О Горьком говорил долго и пространно. Не преминул отметить, что сам был на короткой ноге с Толстым и другими видными мужами. Сыпал анекдотами. В произведениях Горького выделял главным образом те места, где писатель сетовал на крутые меры революции... Террором, мол, народ не воспитаешь. Пусть коммунисты проникнутся рыцарским великодушием. Только так им удастся завоевать всеобщее признание, поднять всенародный энтузиазм...

Оратор то и дело откидывал спадавшие на лоб волосы, временами подходил совсем близко к публике, вставал на цыпочки и, вытянув длинную жилистую шею, на мгновенье закрывал глаза. Громогласно начатую фразу неожиданно завершал едва уловимым шепотом... Часто встряхивал головой, руки у него ходили, как маятники, он принимал величавые позы, а слова, такие искрометные, пламенные, сыпались, как из пулемета...

Актер он неплохой, подумал Крауя, эту расхлябанную, выбитую из седла интеллигенцию хлебом не корми, а такую анархическую кашицу только подавай...

Когда оратор закончил, зал разразился бурными аплодисментами. Хлопали, кричали, минут пять огромная аудитория ревела. Крауя покосился на брата — тот, поддавшись общему восторгу, аплодировал вместе со всеми. Нет, с ним что-то неладно, надо будет серьезно поговорить...

Кой у кого ладони от хлопков стали красными. Дурацкие восторги, романтика...

Во время дебатов произошел небольшой инцидент. Слова попросил красноармеец, с виду почти мальчик. У Блеце седина в волосах, он бывший профессор и, по его собственным словам, встречался со многими великими людьми, революционерами, и, несмотря на это, он рассуждал, как глупая баба, дите неразумное, а может, и того хуже. Неужто гражданин Блеце своими складными речами собирается отбить наступление деникинцев? Или он считает, что бурными овациями можно разогнать все подпольные банды и белогвардейских лазутчиков? Проповедовать такие вещи — это же контрреволюция чистейшей воды.

Дальше парню не дали говорить. Закричали, засвистели, затопали. Многие повскакали на сиденья, замахали руками, бессвязно крича. Галерка угрожала. И она трубила, что было мочи, не на шутку собираясь ринуться вниз... Все эти красноармейцы и парни в рабочей одежде.

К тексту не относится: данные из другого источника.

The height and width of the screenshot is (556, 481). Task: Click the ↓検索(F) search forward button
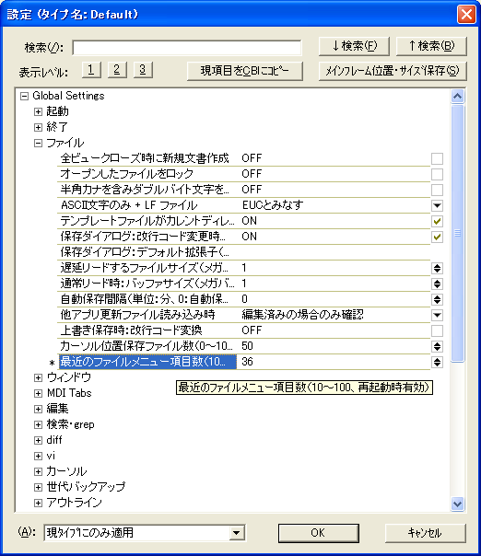(354, 46)
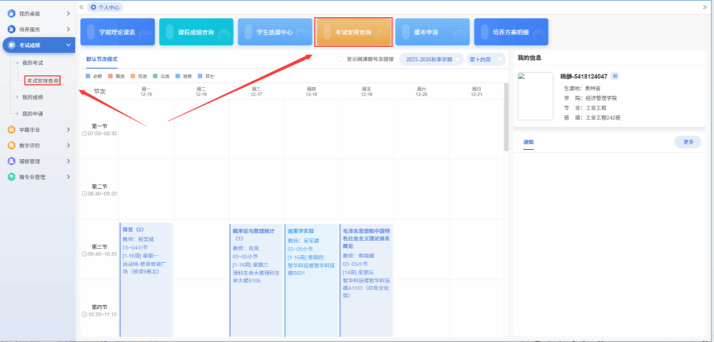Click the 培养服务 sidebar icon
Image resolution: width=714 pixels, height=342 pixels.
click(x=11, y=29)
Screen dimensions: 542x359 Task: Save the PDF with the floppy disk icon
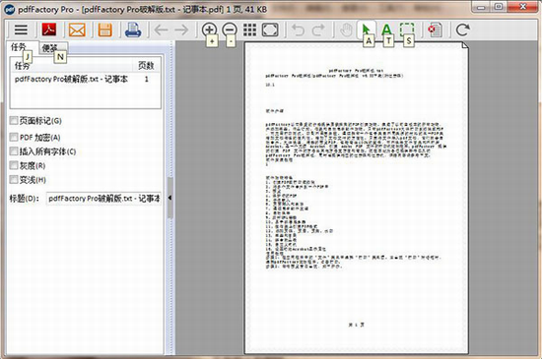(x=104, y=30)
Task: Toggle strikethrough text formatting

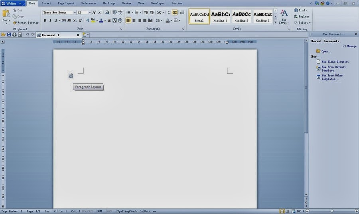Action: coord(69,21)
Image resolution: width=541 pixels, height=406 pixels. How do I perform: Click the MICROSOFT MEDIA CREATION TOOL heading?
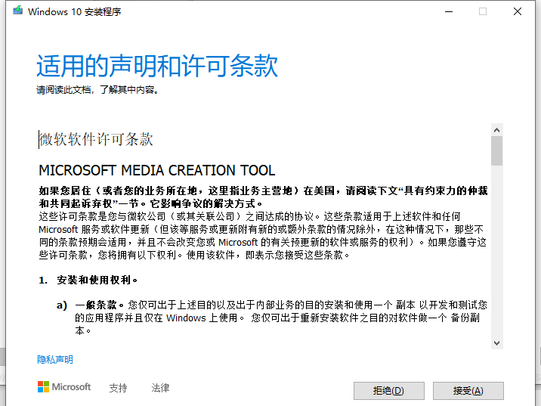point(156,170)

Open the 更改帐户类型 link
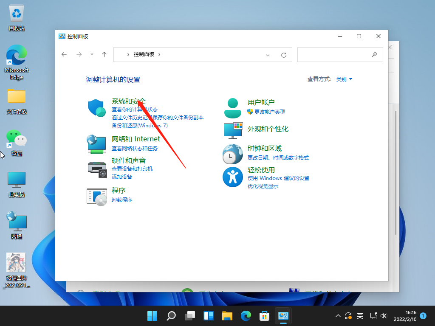[269, 112]
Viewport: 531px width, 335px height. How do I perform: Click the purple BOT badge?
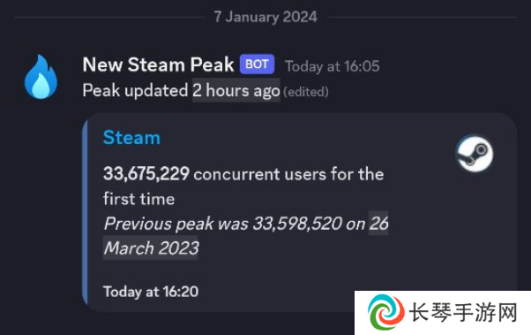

Еще несколько мгновений — и, казалось, потасовка неминуема, но вот появились трое милиционеров, и бушевавшие страсти заметно поубавились... И председатель из последних сил трезвонил. Пожалуй, и мещане не лишены смелости: кричать да топать ногами — это они умеют...

Лектору наконец была дана возможность высказаться. Но теперь он говорил так, будто его окатили ушатом холодной воды. С пятого на десятое и не очень убедительно. Похвалялся, что он был революционером еще тогда, когда многие из присутствующих и на свет не родились, а если и родились, то под стол пешком ходили. Он-де дрался на улицах Петербурга вместе с народовольцами... Под конец подпустил жалостную элегическую нотку... Однако преж-rifero воодушевления зала так и не сумел вернуть...

Расходясь, еще долго говорили, спорили о лекции, о том инциденте. Большинство, конечно, осуждало красноармейца. На лестнице опять едва не дошло до потасовки — между галеркой и «чистой», интеллигентской публикой...

Сойдясь в кружок, шептались о Деникине, об арестах... Совсем как в вагоне, мелькнуло в голове у Крауи... Но пусть себе шепчутся, пусть дожидаются: не вышепчут, не дождутся...

4

На следующий день Крауя отправился в штаб. Там сказали, что ответ он получит дня через два. Тем временем может осмотреть Москву.

Много, ходил по музеям и выставкам. Вечером, совершенно разбитый от усталости, насилу добирался до дому.

На Театральной площади возле Дома профсоюзов он увидел длинную вереницу трамваев. Их согнали сюда чуть ли не со всей Москвы.